* Material provided *
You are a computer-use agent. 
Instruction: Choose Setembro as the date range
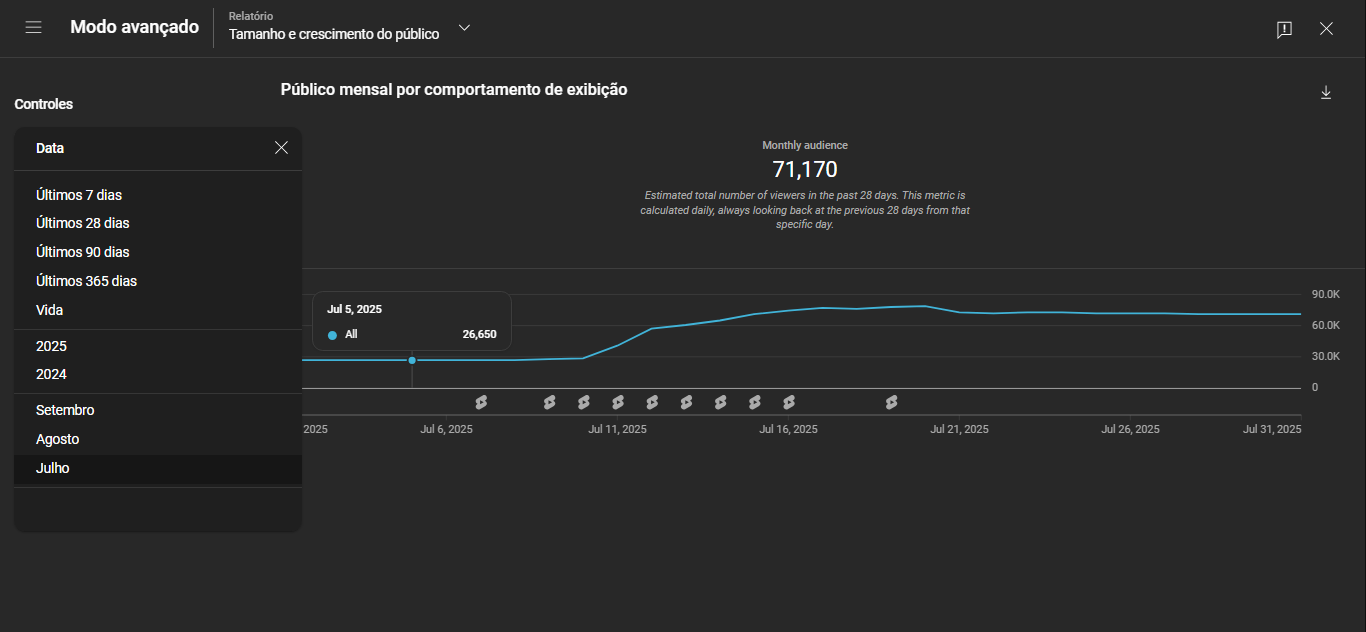(x=65, y=410)
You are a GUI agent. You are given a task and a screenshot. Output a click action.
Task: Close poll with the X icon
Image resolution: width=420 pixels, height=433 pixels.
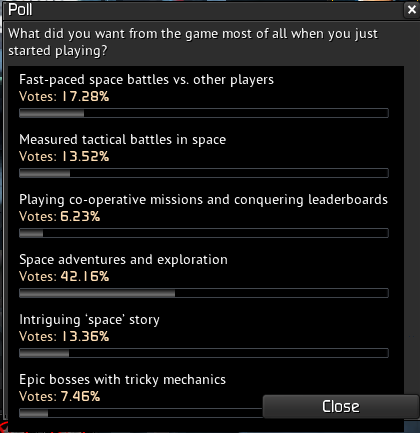point(412,10)
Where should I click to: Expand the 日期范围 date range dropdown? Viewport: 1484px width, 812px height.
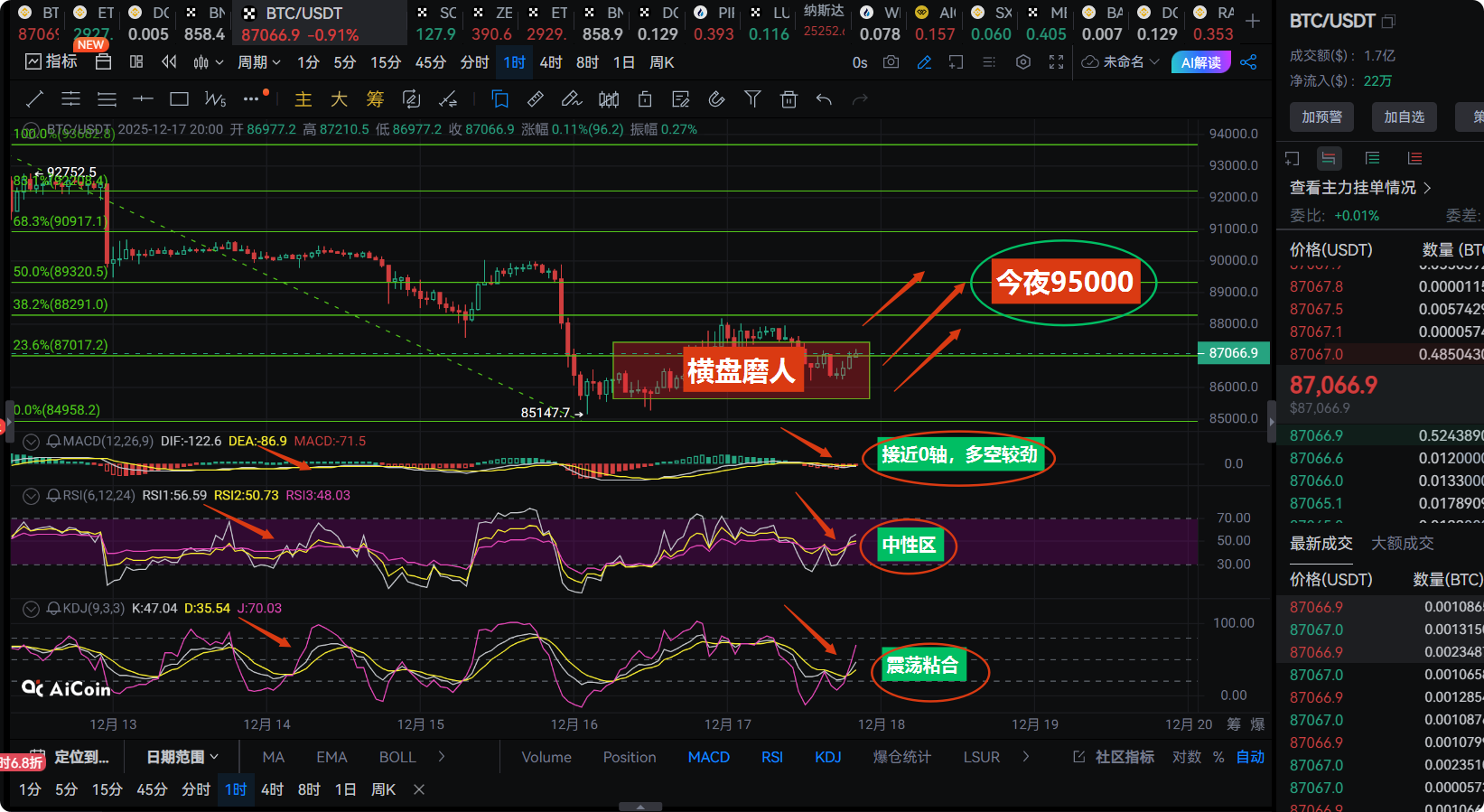pos(182,757)
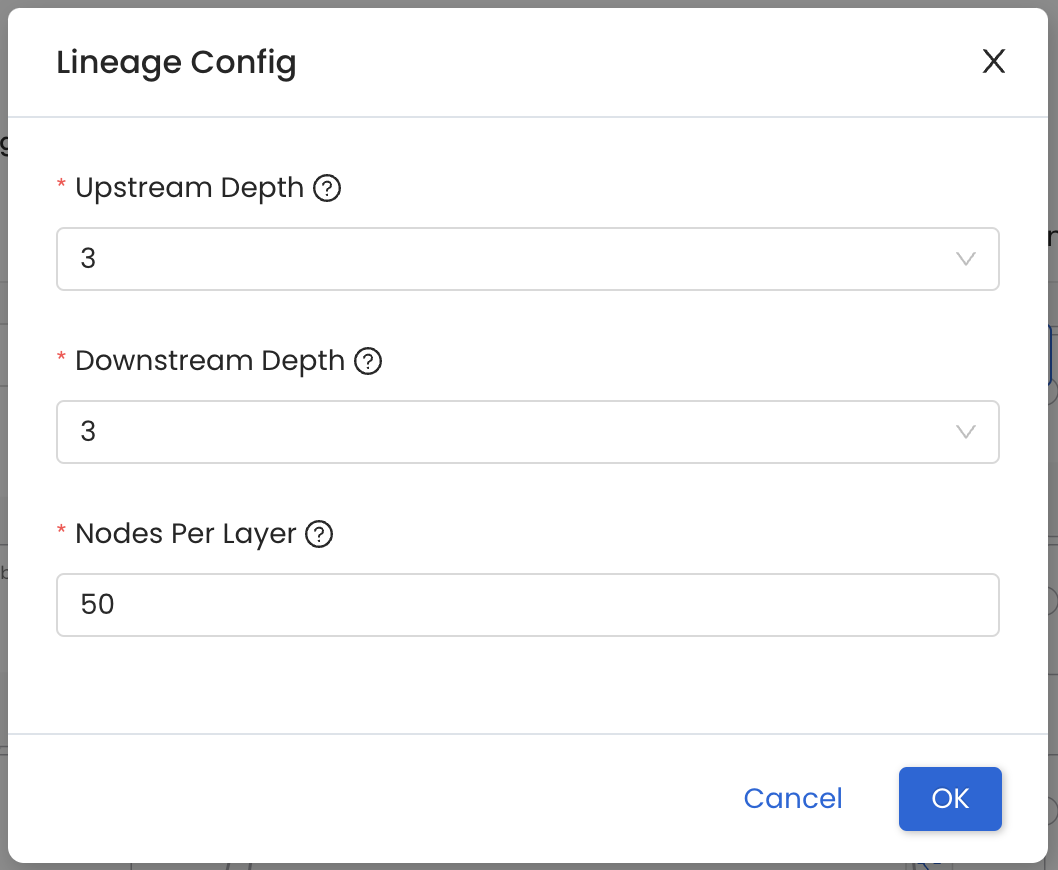Open the Upstream Depth help tooltip icon
This screenshot has height=870, width=1058.
click(x=327, y=187)
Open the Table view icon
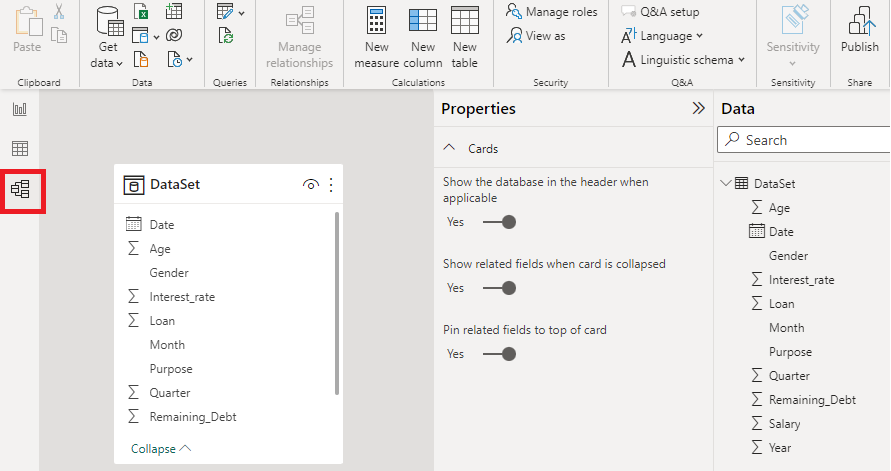This screenshot has width=891, height=471. (20, 149)
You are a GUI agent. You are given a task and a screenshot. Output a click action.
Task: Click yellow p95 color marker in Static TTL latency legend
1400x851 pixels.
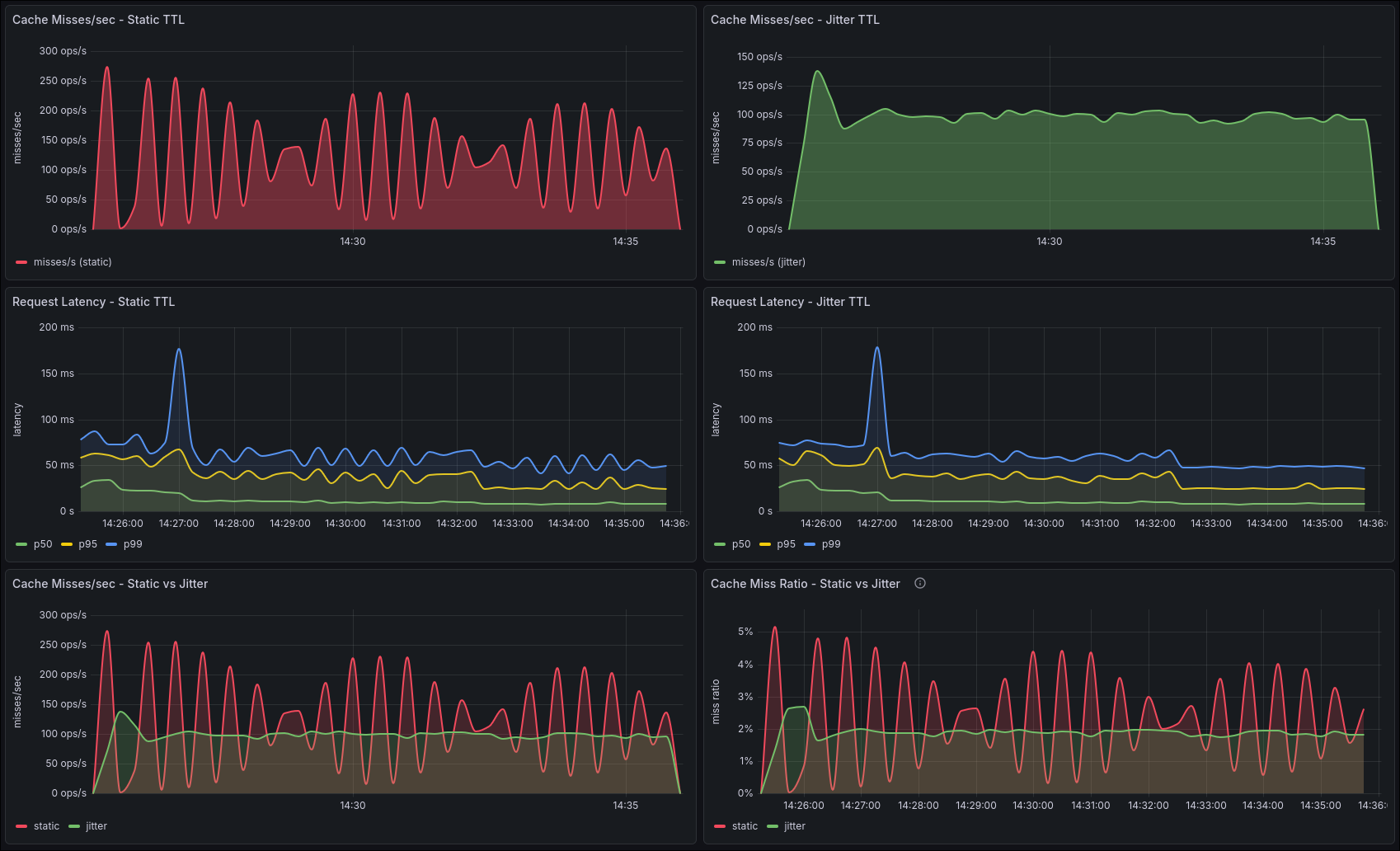pos(67,544)
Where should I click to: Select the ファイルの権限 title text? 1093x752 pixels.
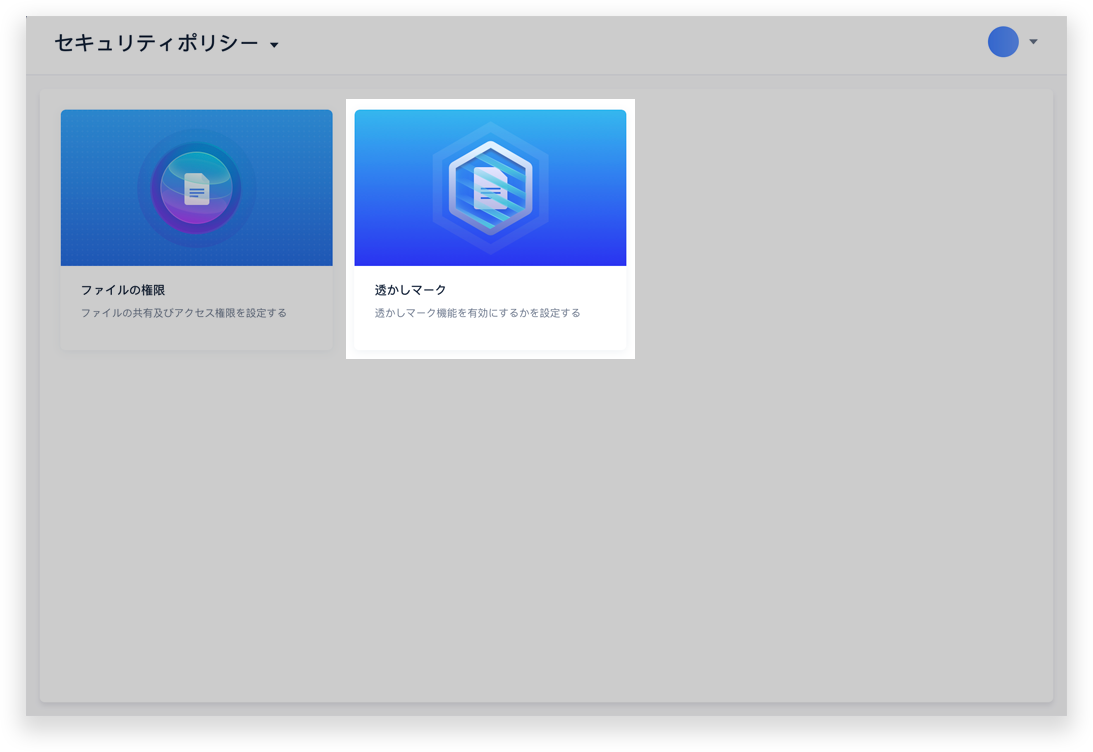[123, 290]
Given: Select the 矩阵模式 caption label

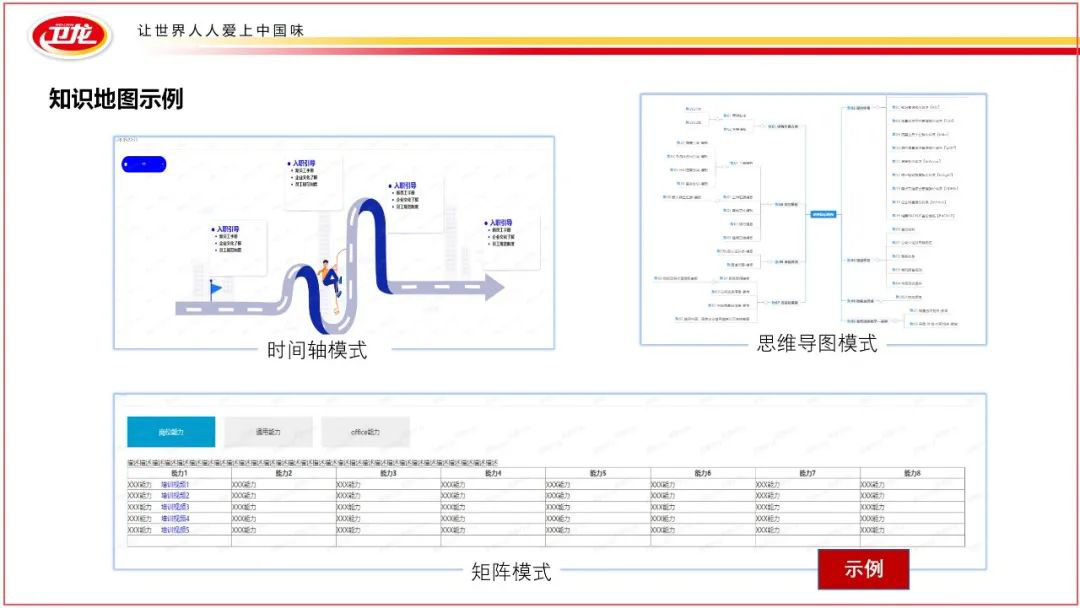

* Task objective *
With the pictures omitted, the entries are to be transcribed in full, exactly as they appear.

* Task solution *
You are a computer-use agent. 
Instruction: Choose Setembro as the date range
(x=65, y=410)
You are a GUI agent. You are given a task and a screenshot. Output a click action.
Task: Close poll with the X icon
Image resolution: width=420 pixels, height=433 pixels.
point(412,10)
Where should I click to: Expand the 日期范围 date range dropdown? Viewport: 1484px width, 812px height.
pos(182,757)
Open the Upstream Depth help tooltip icon
This screenshot has height=870, width=1058.
click(x=327, y=187)
Open the Table view icon
This screenshot has width=891, height=471. (20, 149)
You are a GUI agent. You are given a task and a screenshot. Output a click action.
Task: Click yellow p95 color marker in Static TTL latency legend
1400x851 pixels.
pos(67,544)
Where should I click to: Select the ファイルの権限 title text? 1093x752 pixels.
[123, 290]
Given: Select the 矩阵模式 caption label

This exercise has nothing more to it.